• _Passage fourni_
Les représentations traditionnelles de Kunqu étaient toujours très longues. Une seule production pouvait durer plusieurs jours. La version originale de Le palais de la vie éternelle comportait 50 actes, et Gu Duhuang en a choisi 28 pour une représentation en trois soirées. L’intention sous-jacente à cette représentation prolongée était de recréer le Kunqu dans sa forme originale.

Le directeur Lin Zhaohua s’exprime ainsi : « Nous avons encouragé notre culture nationale et notre théâtre traditionnel depuis des décennies, mais nous n’avons déployé aucun effort pour célébrer notre forme la plus élevée d'art de la scène. » Il se rappelle avoir assisté à un opéra Kunqu « innovateur », dans lequel les chaussures des interprètes étaient identiques à celles portées dans l’opéra de Pékin, et où il n'y avait aucun accompagnement musical à la flûte, un aspect essentiel du Kunqu. Lorsqu’il est allé à l'arrière-scène, il a trouvé trois flûtes abandonnées dans un coin poussiéreux. Lors d’une interview qu’il a donnée à un journaliste après la représentation, son commentaire amer a été que la compagnie avait réussi à tuer le Kunqu.

« Le garder traditionnel, traditionnel et encore plus traditionnel », voilà le principe de travail de Gu Duhuang. Il explique : « Yip Kam Tim insiste sur le fait que, de nos jours, respecter la tradition véritablement authentique signifie être d'avant-garde, un sentiment grâce auquel nous nous sommes serré la main. » Ils ont conclu un accord dans moins d’une demi-heure. L’unique condition de Gu était que la mise en scène de Yip n’éclipse pas la vraie représentation.

• _Travail demandé_
Répondez aux trois questions suivantes à l'aide du passage sur le Kunqu ci-dessus.
1. Combien d'actes Gu Duhuang a-t-il retenus pour la représentation en trois soirées de Le palais de la vie éternelle ?
2. Qu'est-ce que Lin Zhaohua a trouvé en allant à l'arrière-scène ?
3. Quelle était l'unique condition de Gu dans l'accord conclu avec Yip Kam Tim ?

• _Lignes de données_

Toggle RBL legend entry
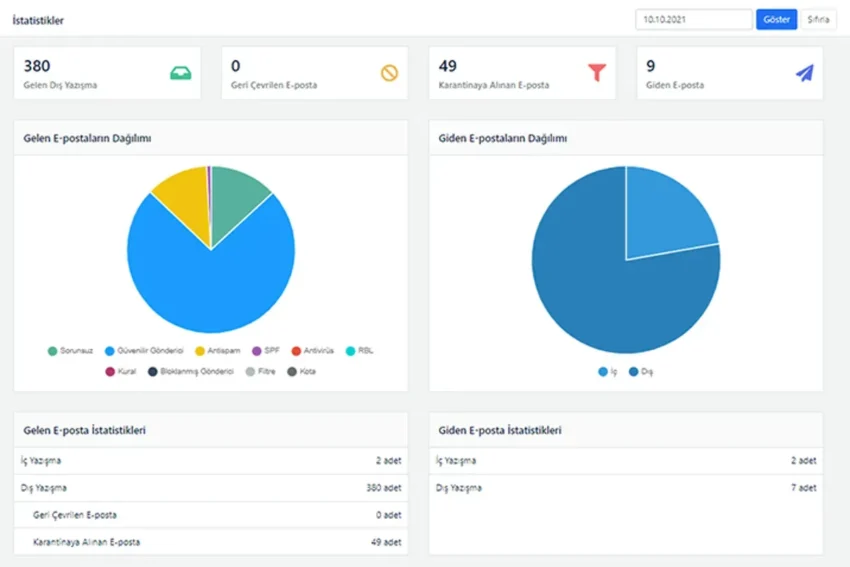This screenshot has height=567, width=850. click(359, 351)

• _Solution proposée_
1. Il en a retenu 28.
2. Il a trouvé trois flûtes abandonnées dans un coin poussiéreux.
3. La mise en scène de Yip ne devait pas éclipser la vraie représentation.